2d at 186). Accordingly, we must first determine whether the State alleged defendant’s conduct
consisted of multiple separate acts or a single physical act. See Rodney S., 402 Ill. App. 3d at
282.
¶ 36 The State argues it apportioned the separate gunshots to the charges in the
indictment, but the indictment does not allege or indicate more than one shot was fired. In the
aggravated battery charge, the State alleged defendant “in committing a battery, without legal
justification did knowingly discharge a handgun in the direction of Anthony Thomas thereby
causing an injury to Anthony Thomas by means of the discharging of said firearm.” In its
aggravated discharge of a firearm count, the State alleged defendant “knowingly discharged a
handgun in the direction of a motor vehicle he knew or reasonably should have known was
- 11 - occupied by a person.” Thus, the State alleged a single physical act of knowingly discharging a
handgun. The State did not apportion the multiple gunshots between the offenses in the
indictment. Instead, the indictment charged defendant with the same conduct or physical act of
discharging the handgun under two different theories of criminal liability. See In re Samantha V.,
234 Ill. 2d 359, 377, 917 N.E.2d 487, 498-99 (2009) (holding multiple convictions for
aggravated battery violated the one-act, one-crime rule where the State failed to differentiate
between blows to the victim in the charging instrument, but instead included two counts charging
the minor with the same conduct under two different theories of criminal culpability).

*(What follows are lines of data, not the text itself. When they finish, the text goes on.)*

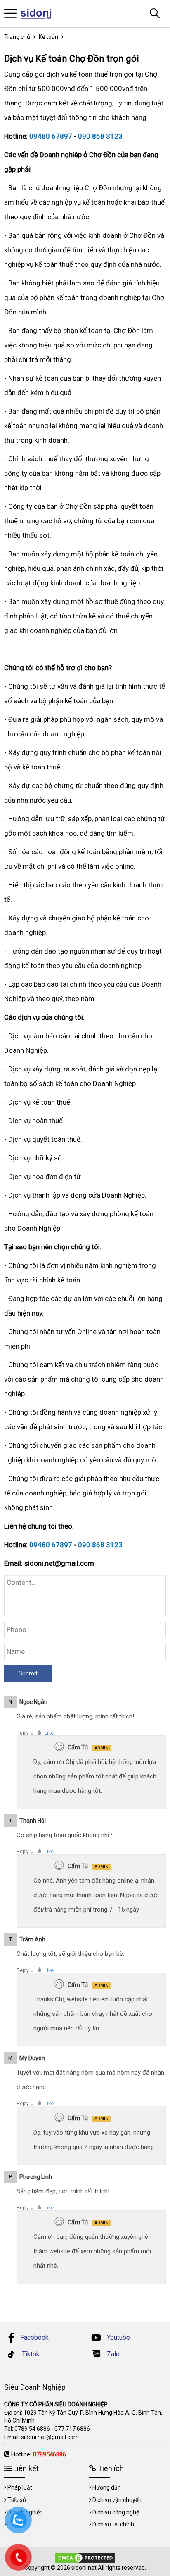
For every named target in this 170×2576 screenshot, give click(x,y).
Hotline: (38, 2454)
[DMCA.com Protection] (85, 2557)
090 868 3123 (100, 136)
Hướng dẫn (106, 2487)
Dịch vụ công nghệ (115, 2512)
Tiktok (30, 2354)
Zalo (112, 2354)
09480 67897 (50, 136)
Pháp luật (19, 2487)
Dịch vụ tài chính (113, 2524)
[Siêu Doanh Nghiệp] (40, 13)
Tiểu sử (16, 2500)
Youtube (117, 2337)
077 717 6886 (72, 2428)
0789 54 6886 (32, 2428)
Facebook (34, 2337)
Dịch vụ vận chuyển (117, 2500)
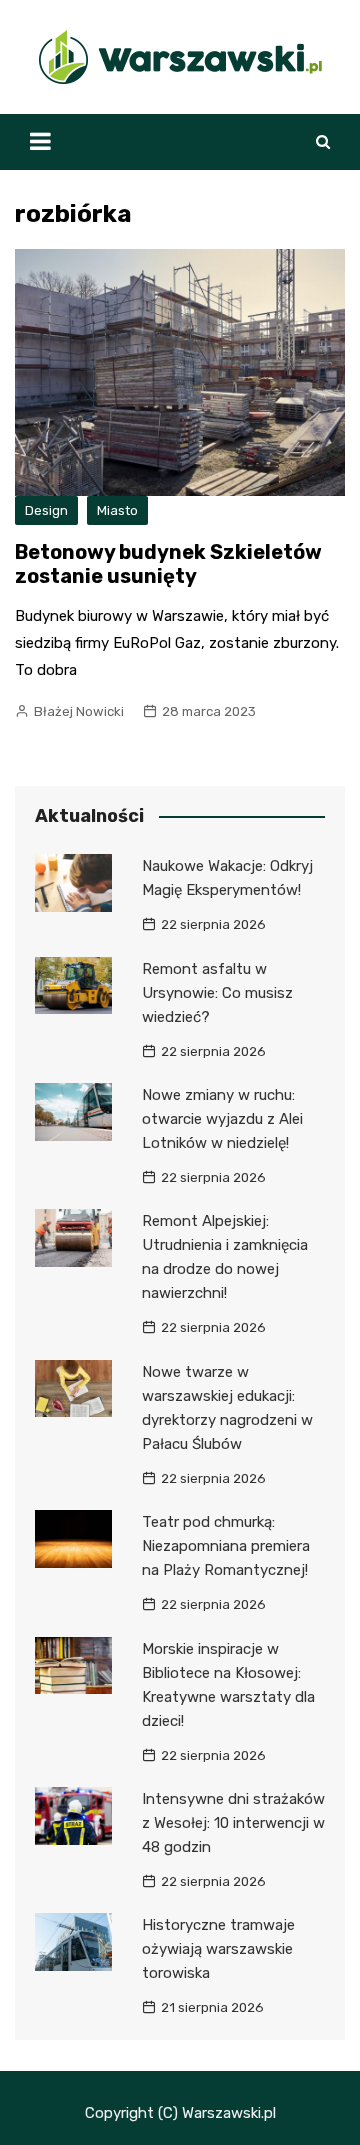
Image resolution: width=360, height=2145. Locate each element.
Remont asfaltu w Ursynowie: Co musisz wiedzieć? (217, 993)
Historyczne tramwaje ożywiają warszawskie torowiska (218, 1949)
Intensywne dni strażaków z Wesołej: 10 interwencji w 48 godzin (233, 1823)
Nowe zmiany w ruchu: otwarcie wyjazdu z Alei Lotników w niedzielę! (222, 1119)
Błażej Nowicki (79, 711)
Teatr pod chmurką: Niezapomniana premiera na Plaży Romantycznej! (226, 1546)
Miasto (117, 510)
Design (46, 510)
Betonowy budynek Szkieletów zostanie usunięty (168, 564)
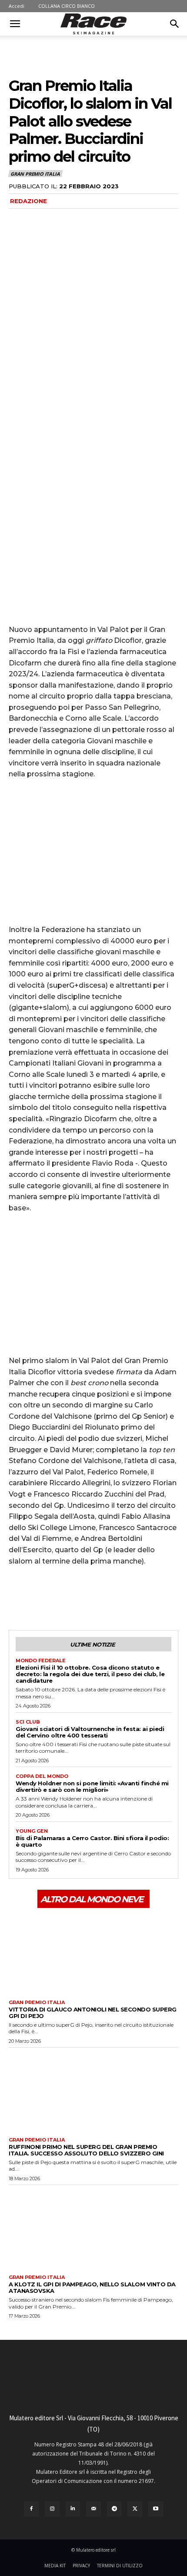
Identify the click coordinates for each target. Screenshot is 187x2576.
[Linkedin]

¶ 37 In this case, the indictment indicates the State intended to treat defendant’s
conduct as a single physical act of knowingly discharging a handgun. The indictment does not
reflect an intent to apportion the multiple shots between the charges. Additionally, the State does
not contend the prosecutor attempted to apportion the multiple shots among the charges during
opening or closing argument. The State gave no indication or notice in the trial court of an intent
to treat this as more than a single act. See Crespo, 203 Ill. 2d at 345 (“[T]he indictment must
indicate that the State intended to treat the conduct of defendant as multiple acts in order for
multiple convictions to be sustained”); People v. Beltran, 327 Ill. App. 3d 685, 693, 765 N.E.2d
1071, 1078 (2002) (“Because the State portrayed the defendant’s conduct as a single attack,
multiple convictions were untenable.”). Accordingly, the multiple convictions based on a single
physical act violate the one-act, one-crime rule, and defendant has met his burden of establishing
second-prong plain error.
¶ 38 When a one-act, one-crime violation occurs, a “sentence should be imposed on
the more serious offense and the less serious offense should be vacated.” Artis, 232 Ill. 2d at 170.

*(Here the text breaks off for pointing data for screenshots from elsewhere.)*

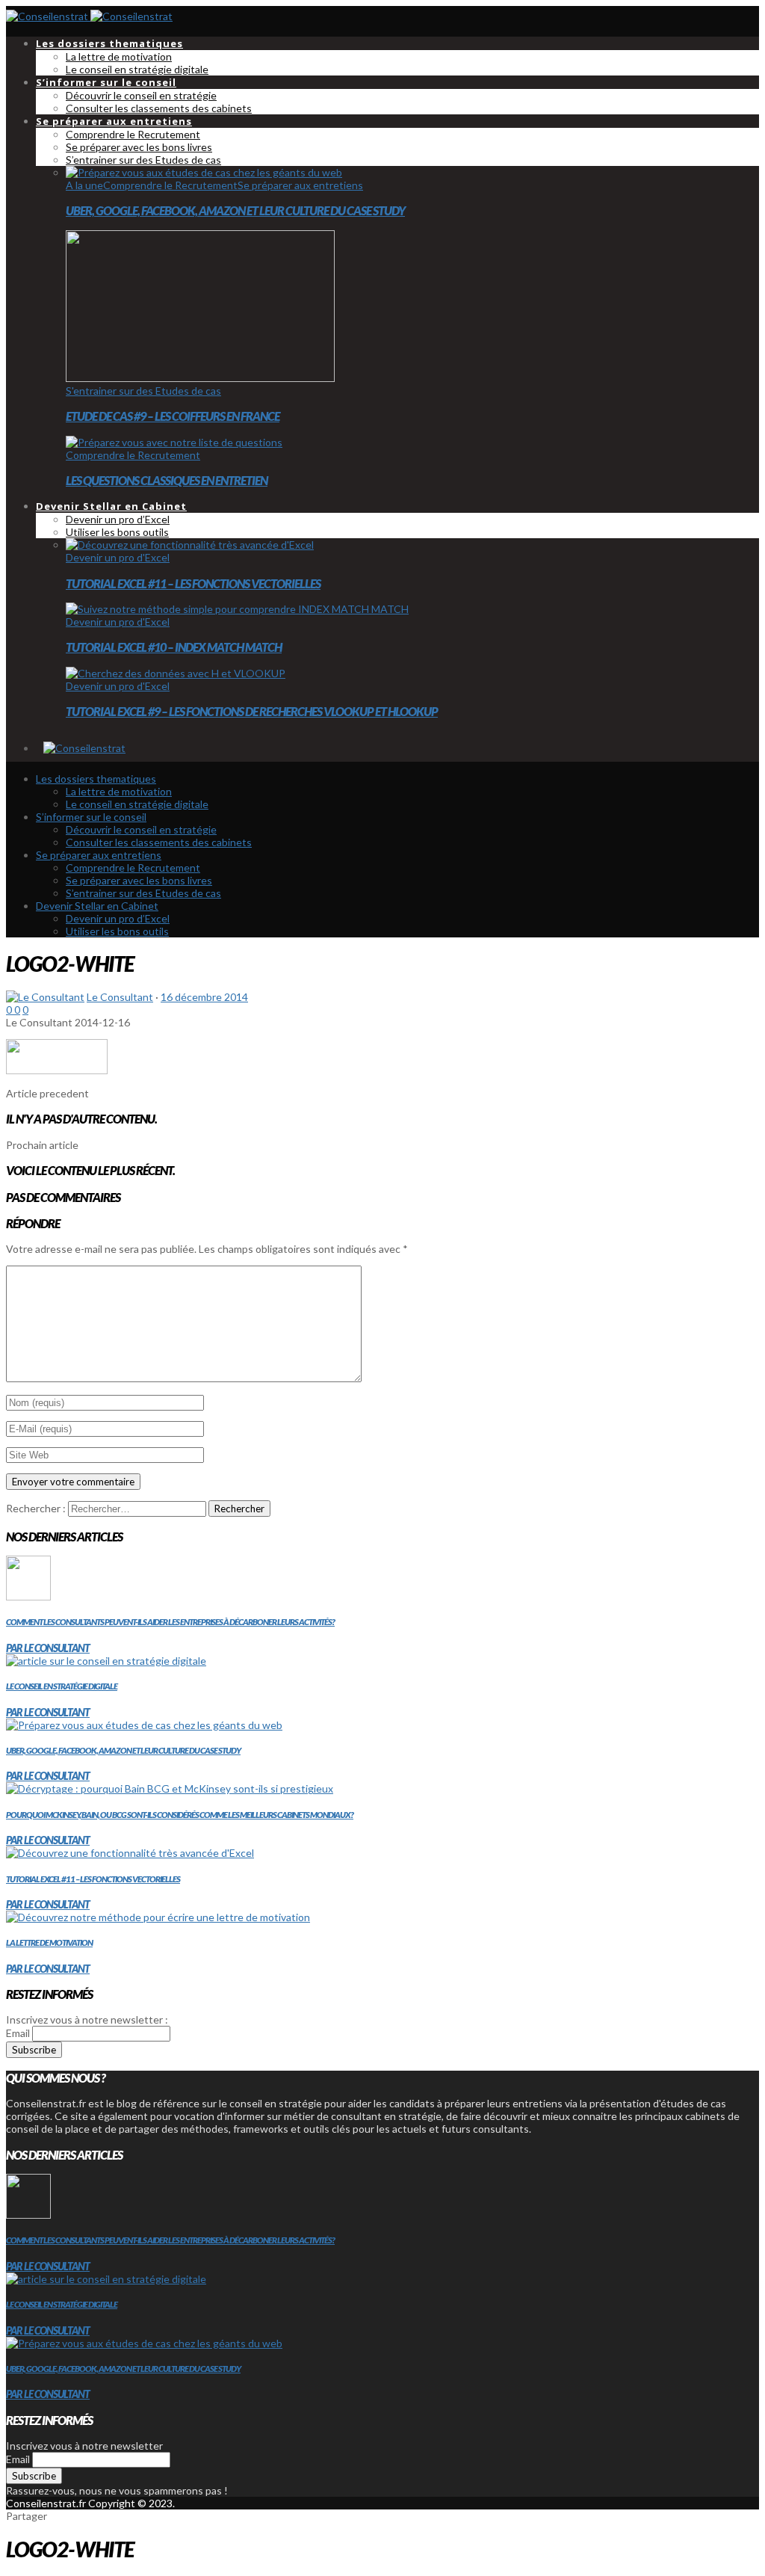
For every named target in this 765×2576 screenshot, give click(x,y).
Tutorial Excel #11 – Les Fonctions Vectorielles (193, 583)
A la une (84, 185)
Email (18, 2033)
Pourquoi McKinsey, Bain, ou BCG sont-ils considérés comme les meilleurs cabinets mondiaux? (179, 1814)
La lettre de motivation (49, 1942)
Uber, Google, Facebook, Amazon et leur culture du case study (235, 210)
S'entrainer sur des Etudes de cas (143, 390)
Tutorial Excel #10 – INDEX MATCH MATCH (174, 647)
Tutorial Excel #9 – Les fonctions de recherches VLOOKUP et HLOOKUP (252, 711)
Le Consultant (120, 996)
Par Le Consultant (48, 1648)
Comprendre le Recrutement (170, 185)
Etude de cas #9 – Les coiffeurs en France (172, 416)
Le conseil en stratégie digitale (61, 1686)
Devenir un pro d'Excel (118, 557)
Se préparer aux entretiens (300, 185)
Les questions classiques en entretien (166, 480)
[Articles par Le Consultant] (45, 996)
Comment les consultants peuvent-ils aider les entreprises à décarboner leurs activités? (170, 1622)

“In determining which offense is the more serious, a reviewing court compares the relative
- 12 - punishments prescribed by the legislature for each offense.” Artis, 232 Ill. 2d at 170. Here,
aggravated battery is a Class X felony (720 ILCS 5/12-3.05(e)(1), (h) (West 2020)), and
aggravated discharge of a firearm is a Class 1 felony (720 ILCS 5/24-1.2(a)(2), (b) (West 2020)).
We therefore vacate defendant’s aggravated discharge of a firearm conviction because it is the
less serious offense.
¶ 39 III. CONCLUSION
¶ 40 For the reasons stated, we vacate defendant’s conviction of aggravated discharge
of a firearm, but otherwise affirm the trial court’s judgment.
¶ 41 Affirmed in part and vacated in part.